- **WRITTEN REQUEST**
Please echo the following lines back without any changes.

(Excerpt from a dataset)
########################################

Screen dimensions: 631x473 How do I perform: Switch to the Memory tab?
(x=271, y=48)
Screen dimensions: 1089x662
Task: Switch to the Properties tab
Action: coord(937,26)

########################################

- **RESULT FOR THIS EXERCISE**
Screen dimensions: 631x473 How do I perform: Switch to the Memory tab?
(x=271, y=48)
Screen dimensions: 1089x662
Task: Switch to the Properties tab
Action: coord(937,26)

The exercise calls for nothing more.